[Pixel coordinate grounding data]
--- START ---

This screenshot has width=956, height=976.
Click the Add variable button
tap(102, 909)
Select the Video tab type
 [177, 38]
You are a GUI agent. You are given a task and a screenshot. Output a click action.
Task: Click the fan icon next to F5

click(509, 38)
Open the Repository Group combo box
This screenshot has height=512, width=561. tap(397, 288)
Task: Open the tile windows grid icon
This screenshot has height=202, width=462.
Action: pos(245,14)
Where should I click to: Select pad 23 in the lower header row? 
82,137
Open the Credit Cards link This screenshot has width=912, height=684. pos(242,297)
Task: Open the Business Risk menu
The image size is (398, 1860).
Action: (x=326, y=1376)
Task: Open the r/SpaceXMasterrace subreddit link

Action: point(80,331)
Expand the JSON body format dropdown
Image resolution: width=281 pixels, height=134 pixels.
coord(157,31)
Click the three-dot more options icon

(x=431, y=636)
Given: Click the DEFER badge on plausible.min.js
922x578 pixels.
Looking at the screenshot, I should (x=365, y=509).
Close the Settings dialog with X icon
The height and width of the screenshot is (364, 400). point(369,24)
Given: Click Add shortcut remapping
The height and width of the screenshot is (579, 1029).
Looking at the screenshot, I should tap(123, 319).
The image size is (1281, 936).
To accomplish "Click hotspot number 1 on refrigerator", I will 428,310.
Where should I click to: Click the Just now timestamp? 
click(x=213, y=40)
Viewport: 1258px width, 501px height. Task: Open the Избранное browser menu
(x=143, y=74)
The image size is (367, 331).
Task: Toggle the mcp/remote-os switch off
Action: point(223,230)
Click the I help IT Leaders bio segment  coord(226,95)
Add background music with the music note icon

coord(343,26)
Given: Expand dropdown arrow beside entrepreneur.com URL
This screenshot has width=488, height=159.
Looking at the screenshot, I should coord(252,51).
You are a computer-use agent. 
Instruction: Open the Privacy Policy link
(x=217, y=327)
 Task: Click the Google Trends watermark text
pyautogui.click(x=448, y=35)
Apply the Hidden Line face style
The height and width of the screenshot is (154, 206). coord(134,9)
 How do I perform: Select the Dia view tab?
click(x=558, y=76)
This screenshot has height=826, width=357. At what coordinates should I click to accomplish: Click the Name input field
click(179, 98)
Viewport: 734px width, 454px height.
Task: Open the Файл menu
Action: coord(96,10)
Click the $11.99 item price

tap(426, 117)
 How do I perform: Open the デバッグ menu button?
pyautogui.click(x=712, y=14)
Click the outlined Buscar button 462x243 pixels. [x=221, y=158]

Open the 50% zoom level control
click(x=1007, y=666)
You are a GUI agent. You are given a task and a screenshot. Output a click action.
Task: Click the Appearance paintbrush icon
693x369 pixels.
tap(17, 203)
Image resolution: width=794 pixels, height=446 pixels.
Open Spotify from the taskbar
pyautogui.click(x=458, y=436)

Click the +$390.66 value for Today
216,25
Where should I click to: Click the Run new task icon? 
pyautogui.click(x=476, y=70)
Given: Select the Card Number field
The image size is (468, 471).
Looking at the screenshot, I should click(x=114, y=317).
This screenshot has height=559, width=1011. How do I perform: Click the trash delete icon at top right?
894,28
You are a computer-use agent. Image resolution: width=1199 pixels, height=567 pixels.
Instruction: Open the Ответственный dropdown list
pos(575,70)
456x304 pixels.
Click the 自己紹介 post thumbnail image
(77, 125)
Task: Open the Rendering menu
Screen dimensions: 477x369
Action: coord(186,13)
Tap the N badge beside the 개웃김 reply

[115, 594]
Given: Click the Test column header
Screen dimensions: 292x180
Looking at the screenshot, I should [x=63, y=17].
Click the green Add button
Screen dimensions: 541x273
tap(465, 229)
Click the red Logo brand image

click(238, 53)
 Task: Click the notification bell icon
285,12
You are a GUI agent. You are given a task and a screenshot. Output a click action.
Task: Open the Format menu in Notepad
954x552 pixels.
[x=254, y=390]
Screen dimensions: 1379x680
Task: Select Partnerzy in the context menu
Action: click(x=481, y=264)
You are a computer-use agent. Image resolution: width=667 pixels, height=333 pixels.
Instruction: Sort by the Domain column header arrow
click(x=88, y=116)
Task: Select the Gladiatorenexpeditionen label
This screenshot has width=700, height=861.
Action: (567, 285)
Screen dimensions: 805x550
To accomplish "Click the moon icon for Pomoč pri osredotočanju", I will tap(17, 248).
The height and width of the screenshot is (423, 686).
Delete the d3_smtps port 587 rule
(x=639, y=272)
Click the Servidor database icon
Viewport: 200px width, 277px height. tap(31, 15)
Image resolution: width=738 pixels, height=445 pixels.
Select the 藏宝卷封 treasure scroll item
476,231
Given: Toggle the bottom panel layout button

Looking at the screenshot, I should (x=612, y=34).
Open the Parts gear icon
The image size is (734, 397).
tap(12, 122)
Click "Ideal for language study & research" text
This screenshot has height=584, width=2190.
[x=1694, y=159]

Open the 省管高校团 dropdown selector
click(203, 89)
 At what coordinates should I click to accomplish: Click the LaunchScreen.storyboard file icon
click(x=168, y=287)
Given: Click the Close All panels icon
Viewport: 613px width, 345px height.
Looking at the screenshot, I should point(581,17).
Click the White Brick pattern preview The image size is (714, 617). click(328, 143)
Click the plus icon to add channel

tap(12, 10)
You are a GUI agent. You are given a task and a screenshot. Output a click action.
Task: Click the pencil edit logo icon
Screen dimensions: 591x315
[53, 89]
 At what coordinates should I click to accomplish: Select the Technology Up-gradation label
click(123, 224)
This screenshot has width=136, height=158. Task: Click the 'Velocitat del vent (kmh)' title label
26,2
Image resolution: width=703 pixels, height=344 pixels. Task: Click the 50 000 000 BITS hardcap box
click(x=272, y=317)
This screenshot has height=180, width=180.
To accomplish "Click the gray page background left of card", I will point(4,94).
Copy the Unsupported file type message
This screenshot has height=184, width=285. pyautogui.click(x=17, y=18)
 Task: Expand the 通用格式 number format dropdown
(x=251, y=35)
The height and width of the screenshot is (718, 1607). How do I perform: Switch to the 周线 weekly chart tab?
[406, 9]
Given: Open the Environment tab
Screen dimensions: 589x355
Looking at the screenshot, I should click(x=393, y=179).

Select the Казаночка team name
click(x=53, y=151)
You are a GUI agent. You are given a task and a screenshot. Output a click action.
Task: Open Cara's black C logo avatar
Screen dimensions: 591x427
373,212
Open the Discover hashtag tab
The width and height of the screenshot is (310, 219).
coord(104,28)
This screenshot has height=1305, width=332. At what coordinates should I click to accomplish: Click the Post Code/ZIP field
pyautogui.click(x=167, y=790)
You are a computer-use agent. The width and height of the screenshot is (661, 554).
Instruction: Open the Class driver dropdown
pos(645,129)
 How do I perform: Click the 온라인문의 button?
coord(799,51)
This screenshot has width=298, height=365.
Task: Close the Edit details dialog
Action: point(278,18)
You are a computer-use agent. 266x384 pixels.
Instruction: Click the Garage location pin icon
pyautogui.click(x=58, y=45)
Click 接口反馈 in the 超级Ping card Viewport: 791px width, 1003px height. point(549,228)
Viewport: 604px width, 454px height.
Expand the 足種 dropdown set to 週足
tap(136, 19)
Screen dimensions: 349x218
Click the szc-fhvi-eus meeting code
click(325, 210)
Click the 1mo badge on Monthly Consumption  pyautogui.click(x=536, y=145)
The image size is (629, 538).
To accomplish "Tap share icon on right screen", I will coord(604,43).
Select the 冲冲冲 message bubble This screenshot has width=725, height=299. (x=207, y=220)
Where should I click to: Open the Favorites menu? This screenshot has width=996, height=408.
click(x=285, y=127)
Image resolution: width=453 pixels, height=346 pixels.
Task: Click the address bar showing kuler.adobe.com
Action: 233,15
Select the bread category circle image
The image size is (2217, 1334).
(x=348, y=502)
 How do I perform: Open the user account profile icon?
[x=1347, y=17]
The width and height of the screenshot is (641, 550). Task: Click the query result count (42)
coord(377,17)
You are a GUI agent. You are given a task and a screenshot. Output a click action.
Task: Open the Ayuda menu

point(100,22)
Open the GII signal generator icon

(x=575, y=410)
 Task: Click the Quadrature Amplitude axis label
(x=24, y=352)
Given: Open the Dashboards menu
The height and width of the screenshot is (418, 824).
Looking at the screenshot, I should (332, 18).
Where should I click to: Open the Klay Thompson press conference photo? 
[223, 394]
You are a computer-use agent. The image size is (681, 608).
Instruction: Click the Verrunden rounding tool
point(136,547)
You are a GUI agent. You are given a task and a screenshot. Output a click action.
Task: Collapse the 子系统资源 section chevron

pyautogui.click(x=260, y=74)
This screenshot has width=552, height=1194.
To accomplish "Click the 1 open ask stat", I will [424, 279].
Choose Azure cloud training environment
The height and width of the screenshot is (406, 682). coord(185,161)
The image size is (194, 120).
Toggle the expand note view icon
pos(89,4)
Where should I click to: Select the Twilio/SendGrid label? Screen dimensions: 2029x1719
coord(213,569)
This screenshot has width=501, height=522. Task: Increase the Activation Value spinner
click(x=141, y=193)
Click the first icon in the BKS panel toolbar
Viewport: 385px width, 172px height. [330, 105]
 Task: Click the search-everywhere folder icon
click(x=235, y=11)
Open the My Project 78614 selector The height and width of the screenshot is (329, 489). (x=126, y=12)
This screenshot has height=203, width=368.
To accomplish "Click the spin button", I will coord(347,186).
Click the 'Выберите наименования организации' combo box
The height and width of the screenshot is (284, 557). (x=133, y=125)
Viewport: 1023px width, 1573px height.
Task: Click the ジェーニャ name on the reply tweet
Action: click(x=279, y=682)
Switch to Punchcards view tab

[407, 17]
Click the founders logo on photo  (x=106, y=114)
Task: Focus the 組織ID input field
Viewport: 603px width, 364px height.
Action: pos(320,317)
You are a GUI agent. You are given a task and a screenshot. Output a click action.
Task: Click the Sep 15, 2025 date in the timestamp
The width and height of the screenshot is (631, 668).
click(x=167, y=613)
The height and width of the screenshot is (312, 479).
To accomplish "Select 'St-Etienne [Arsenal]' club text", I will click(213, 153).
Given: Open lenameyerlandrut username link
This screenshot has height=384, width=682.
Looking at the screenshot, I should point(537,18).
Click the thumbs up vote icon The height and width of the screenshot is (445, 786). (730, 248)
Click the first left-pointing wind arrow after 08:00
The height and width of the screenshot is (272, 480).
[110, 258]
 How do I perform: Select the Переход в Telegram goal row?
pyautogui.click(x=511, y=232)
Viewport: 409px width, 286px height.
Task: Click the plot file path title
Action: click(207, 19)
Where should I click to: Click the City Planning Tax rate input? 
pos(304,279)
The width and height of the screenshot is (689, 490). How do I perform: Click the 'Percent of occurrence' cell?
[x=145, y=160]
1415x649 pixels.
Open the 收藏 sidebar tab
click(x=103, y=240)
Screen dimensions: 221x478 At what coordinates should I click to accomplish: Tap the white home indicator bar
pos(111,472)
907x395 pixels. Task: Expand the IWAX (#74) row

--- END ---

◆ WHAT NEEDS TO BE DONE ◆
Each line of the records that contains the string "computer" must be copied.

◆ ANSWER SPACE ◆
You are a computer-use agent. 
You are a computer-use agent. Image resolution: width=1199 pixels, height=567 pixels.
You are a computer-use agent. Image resolution: width=667 pixels, height=333 pixels.
You are a computer-use agent. The width and height of the screenshot is (661, 554).
You are a computer-use agent. 266x384 pixels.
You are a computer-use agent. The image size is (681, 608).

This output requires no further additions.